What you are asked to do ->
After finding the line containing "Where should I click to: Expand" below, please output that line and each following one through the line containing "Click the @Metro951", exactly as written.

Task material ->
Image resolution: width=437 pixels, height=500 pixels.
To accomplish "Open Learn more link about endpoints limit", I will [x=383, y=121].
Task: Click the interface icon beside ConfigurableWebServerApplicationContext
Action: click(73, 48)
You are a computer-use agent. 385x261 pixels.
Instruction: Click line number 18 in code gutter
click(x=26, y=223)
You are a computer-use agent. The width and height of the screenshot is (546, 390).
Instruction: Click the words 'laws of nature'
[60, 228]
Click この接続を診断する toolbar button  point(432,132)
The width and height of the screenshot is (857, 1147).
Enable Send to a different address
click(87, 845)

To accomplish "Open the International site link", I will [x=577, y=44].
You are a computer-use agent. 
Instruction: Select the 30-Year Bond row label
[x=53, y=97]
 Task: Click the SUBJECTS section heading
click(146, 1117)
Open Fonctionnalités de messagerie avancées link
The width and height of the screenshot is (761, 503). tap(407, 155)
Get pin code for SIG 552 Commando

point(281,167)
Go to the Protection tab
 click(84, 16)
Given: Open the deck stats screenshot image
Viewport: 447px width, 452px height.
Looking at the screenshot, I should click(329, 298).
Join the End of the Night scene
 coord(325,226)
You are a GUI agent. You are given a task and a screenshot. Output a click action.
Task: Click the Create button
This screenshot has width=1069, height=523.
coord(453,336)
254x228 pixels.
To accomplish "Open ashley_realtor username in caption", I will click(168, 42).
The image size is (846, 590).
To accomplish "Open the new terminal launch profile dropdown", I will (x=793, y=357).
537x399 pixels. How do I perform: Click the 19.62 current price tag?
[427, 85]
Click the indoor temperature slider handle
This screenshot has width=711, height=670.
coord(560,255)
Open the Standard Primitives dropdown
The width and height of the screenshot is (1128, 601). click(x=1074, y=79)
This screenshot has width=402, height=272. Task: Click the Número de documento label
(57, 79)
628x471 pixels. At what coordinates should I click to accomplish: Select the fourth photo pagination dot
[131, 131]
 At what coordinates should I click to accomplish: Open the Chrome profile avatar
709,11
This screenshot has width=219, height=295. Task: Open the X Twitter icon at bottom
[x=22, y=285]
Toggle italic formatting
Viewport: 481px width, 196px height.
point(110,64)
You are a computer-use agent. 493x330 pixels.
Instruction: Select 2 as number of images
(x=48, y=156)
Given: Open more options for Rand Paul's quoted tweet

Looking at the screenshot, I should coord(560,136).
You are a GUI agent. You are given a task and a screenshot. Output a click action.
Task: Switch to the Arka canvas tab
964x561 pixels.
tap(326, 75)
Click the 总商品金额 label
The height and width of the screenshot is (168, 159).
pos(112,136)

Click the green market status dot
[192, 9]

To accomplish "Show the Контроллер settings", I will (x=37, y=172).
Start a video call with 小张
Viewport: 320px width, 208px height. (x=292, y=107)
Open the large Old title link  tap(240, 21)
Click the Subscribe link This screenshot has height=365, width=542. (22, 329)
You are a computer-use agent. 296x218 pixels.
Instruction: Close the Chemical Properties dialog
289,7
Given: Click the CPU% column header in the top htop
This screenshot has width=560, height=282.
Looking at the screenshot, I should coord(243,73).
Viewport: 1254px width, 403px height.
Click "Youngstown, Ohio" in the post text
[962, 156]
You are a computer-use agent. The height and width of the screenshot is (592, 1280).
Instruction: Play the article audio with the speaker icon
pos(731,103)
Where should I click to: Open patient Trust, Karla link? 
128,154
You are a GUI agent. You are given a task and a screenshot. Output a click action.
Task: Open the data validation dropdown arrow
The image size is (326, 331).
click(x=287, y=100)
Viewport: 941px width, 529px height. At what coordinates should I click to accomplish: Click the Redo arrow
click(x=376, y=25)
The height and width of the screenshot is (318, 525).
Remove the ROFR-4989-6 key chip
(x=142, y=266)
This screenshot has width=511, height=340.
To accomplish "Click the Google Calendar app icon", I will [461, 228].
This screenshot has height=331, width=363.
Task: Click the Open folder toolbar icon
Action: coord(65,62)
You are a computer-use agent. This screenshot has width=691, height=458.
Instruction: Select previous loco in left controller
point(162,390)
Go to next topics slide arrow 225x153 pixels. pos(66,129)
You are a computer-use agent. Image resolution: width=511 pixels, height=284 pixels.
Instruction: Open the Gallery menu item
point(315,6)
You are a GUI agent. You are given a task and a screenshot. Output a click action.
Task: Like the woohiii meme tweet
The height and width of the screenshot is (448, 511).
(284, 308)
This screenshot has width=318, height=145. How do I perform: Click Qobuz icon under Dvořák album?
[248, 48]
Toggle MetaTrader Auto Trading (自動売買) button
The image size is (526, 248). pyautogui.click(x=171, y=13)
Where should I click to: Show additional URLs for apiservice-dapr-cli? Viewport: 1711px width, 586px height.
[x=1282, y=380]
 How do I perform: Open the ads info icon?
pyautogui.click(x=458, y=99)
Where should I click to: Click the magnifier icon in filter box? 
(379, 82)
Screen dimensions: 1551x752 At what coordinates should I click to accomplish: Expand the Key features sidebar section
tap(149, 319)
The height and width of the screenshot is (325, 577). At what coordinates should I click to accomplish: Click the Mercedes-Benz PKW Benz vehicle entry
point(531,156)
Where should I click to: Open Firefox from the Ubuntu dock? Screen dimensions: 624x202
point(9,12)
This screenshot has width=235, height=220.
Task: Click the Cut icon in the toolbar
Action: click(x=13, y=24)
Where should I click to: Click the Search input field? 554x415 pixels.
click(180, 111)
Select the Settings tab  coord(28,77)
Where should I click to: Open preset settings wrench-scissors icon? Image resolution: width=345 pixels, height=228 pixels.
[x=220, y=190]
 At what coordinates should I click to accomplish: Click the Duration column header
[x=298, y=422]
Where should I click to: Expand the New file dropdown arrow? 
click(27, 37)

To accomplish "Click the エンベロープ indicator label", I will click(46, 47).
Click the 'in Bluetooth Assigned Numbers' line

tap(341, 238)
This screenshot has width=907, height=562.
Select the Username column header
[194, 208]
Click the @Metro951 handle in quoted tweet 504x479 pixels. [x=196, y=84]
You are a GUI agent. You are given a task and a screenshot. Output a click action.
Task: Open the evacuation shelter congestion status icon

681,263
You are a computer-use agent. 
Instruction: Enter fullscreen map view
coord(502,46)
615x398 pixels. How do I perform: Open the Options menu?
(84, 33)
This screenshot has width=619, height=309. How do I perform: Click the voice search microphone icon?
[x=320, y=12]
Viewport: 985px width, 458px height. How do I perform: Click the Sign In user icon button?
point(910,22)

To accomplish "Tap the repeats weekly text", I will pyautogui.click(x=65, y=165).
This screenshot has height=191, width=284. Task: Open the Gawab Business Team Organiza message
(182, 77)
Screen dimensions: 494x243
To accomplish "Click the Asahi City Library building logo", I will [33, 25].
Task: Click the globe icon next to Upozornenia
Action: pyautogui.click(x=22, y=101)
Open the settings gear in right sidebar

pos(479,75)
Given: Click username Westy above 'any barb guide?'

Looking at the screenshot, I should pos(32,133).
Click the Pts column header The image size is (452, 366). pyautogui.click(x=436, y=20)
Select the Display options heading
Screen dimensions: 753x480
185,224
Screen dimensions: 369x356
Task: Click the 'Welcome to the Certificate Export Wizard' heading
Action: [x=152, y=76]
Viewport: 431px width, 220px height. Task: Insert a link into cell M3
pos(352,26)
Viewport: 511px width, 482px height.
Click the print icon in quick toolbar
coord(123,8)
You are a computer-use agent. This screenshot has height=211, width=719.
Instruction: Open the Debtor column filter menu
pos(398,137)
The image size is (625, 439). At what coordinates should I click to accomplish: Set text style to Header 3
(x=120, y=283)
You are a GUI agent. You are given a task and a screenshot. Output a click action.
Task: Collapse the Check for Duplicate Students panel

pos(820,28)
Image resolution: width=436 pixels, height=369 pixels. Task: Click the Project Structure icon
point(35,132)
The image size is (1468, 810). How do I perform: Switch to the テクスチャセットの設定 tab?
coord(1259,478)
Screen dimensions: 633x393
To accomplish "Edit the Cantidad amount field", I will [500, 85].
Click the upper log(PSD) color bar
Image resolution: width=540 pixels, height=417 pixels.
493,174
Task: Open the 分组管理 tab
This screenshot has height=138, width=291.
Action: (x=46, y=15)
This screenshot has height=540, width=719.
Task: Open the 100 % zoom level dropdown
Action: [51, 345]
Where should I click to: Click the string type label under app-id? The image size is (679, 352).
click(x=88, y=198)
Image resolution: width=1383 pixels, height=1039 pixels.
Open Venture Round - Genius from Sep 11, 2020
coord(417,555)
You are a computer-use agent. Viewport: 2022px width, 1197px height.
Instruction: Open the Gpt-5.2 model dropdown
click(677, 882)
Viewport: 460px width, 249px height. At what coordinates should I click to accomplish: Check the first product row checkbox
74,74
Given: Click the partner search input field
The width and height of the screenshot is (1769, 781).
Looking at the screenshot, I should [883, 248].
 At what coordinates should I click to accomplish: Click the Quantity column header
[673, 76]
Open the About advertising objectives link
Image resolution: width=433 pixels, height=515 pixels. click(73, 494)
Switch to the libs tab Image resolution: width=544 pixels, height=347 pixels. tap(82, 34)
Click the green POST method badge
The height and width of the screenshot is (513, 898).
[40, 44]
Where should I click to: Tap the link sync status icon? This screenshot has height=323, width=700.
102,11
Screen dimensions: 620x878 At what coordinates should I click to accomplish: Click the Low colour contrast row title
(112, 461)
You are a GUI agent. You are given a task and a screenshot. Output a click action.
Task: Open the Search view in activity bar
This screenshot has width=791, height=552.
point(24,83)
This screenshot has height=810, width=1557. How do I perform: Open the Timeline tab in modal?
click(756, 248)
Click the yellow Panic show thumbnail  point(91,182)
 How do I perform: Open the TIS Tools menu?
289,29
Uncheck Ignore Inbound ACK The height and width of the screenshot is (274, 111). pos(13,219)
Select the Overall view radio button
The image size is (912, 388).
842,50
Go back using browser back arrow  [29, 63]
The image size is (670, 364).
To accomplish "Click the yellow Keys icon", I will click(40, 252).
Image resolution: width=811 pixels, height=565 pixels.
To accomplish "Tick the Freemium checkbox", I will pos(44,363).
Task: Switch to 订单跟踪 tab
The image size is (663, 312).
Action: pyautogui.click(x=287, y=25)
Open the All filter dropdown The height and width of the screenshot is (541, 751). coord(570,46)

Answer section ->
Where should I click to: Expand the New file dropdown arrow? 
click(27, 37)

To accomplish "Click the エンベロープ indicator label", I will click(46, 47).
Click the 'in Bluetooth Assigned Numbers' line

tap(341, 238)
This screenshot has width=907, height=562.
Select the Username column header
[194, 208]
Click the @Metro951 handle in quoted tweet 504x479 pixels. [x=196, y=84]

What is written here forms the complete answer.